The simple process of drafting that 2004 law permitted all the knives to come out. It was time for all the angry and ambitious agencies that felt they had suffered or chafed under the overseas coordinating authority of the CIA and its station chiefs to go after increased (if not total) autonomy in their overseas operations. If they could not get autonomy, they wanted to wrest control from the CIA as it was reflected in the role of the station chief. Clearly, what you see today in the tiff between the DNI and the CIA director is a reflection or continuation of that tussle.

All the agencies involved – State, Defense, the FBI, the National Security Agency and others – wanted and presumably still want to be either on top of the overseas intelligence collection effort, or at least free from domination by any other organization. None of those agencies agreed with the concept, as spelled out in the original National Security Acts of 1947 and 1949, that the intelligence community abroad had to speak with one voice and that that voice should belong to the only organization that was involved purely in clandestine intelligence operations: the Central Intelligence Agency.

If you strip away all the politics and petty jealousies, the problem is that there are activities and responsibilities that are best carried out by the CIA, which has been running successful clandestine human intelligence-collection operations for 60 years. They may not be perfect, but they are the best we have.

The other part of that operational collection process is the conduct of liaison with foreign intelligence services. That liaison is critical in today’s operations against terrorist organizations. Liaison services can and do operate highly effectively in environments where it is often extremely difficult for our officers to move unnoticed. Conducting liaison relationships requires the same level of experience and expertise that is demanded by collection operations.

These activities require the best, most experienced clandestine collection personnel in the U.S. government. To vest responsibility for those activities anywhere else at a time when intelligence collection is often a matter of survival is sheer folly. To give an operationally naive DNI that responsibility is irresponsible. It’s just like the Cold War days, when most chiefs of station had been trained for World War II in the OSS. It didn’t work well then and it won’t work well now.

What the DNI can do perfectly effectively is run the intelligence community and the community’s analytical processes. Let them be responsible for the production of Intelligence Estimates. That is an important job that, to an outside observer, appears recently to have been poorly done, particularly in the run-up to the invasion of Iraq.
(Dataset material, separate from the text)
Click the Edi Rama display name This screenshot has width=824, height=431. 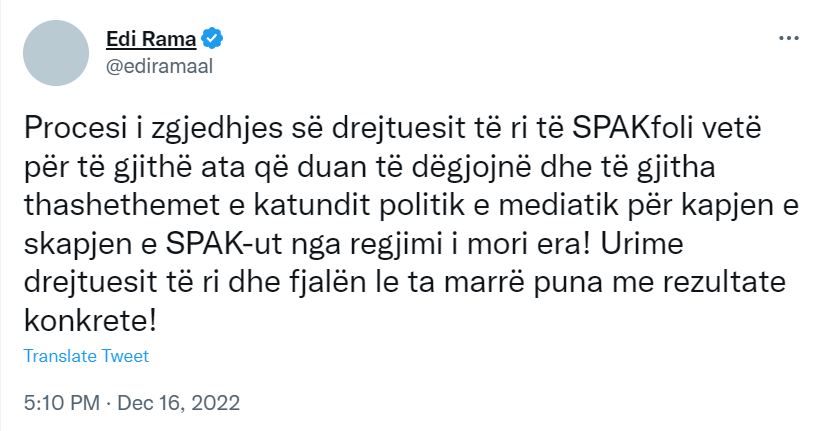150,39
What seems to have been missing is the ability or inclination to speak truth to power. To discharge that critical responsibility, the DNI will truly have to control the flow of analysis to the White House.
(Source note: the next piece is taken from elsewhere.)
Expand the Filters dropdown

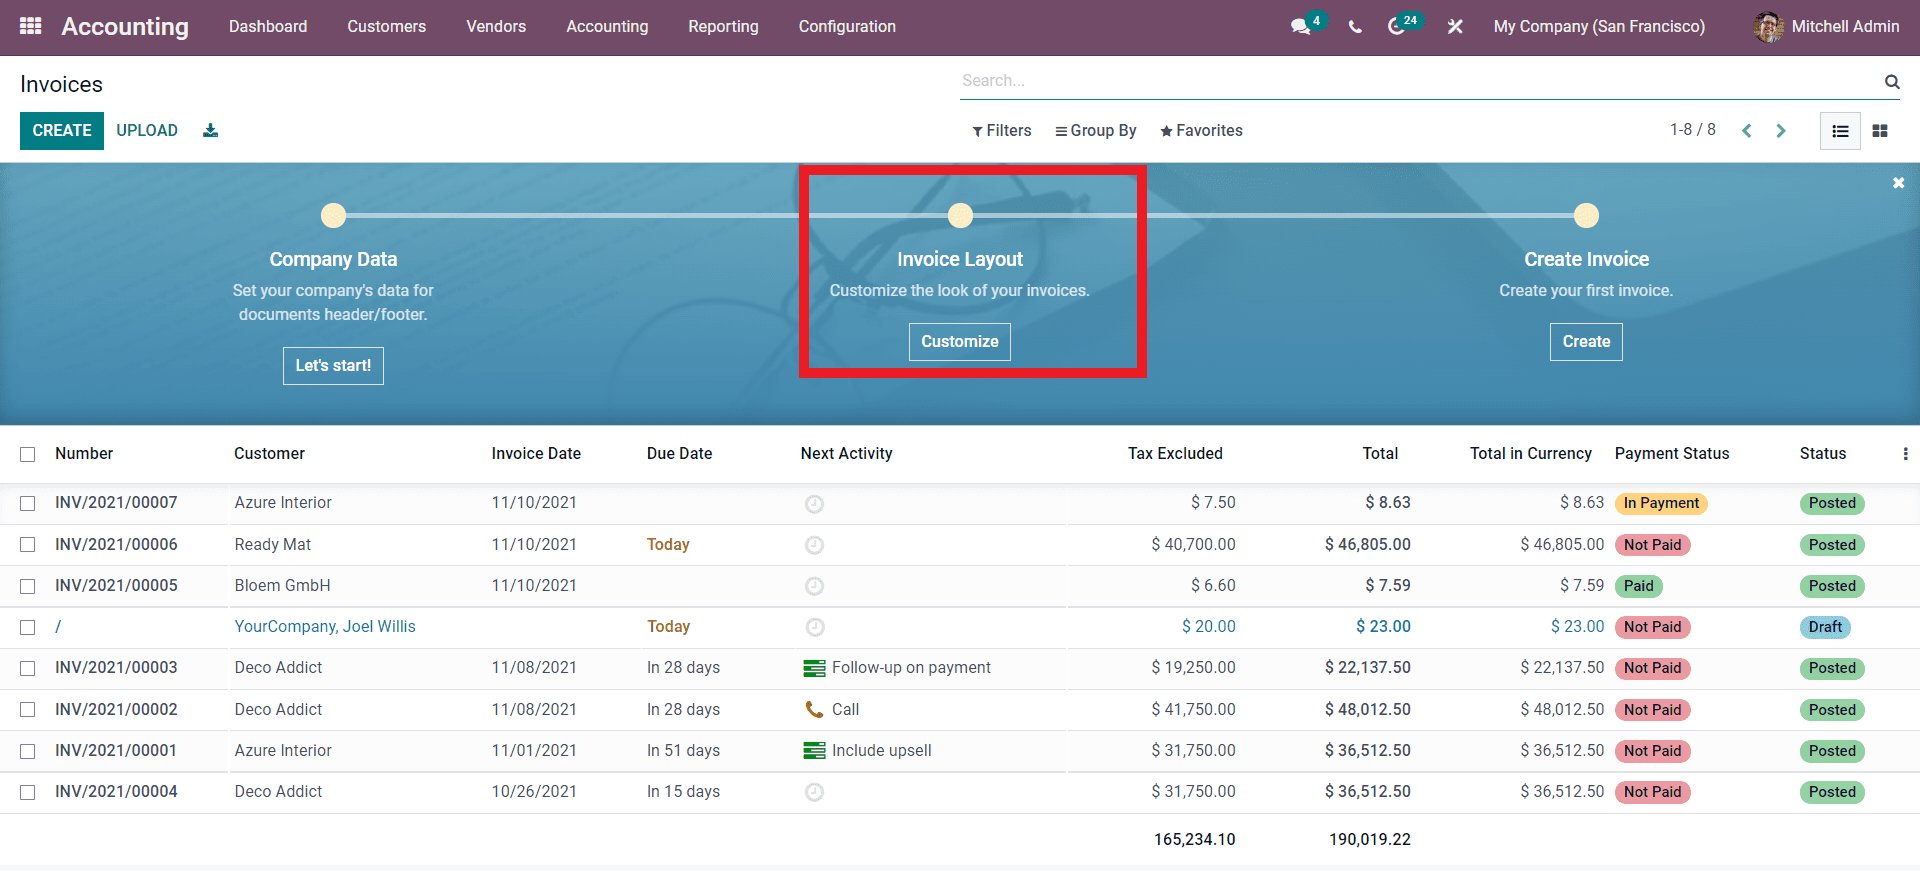tap(1001, 131)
Of course, what is really needed here is a second look at the Intelligence Reform and Terrorism Prevention Act. Because of the pressures generated by 9/11 and the prejudices that existed at the time, it was poorly designed from the start and contains anomalies that need to be corrected. Given the extraordinary lack of interest in Washington, that probably won’t happen, but at very least the DNI needs to take himself and his growing number of troops out of the operational business.

Haviland Smith is a retired CIA station chief who served in East and West Europe and the Middle East, as chief of the counterterrorism staff and as executive assistant in the director’s office.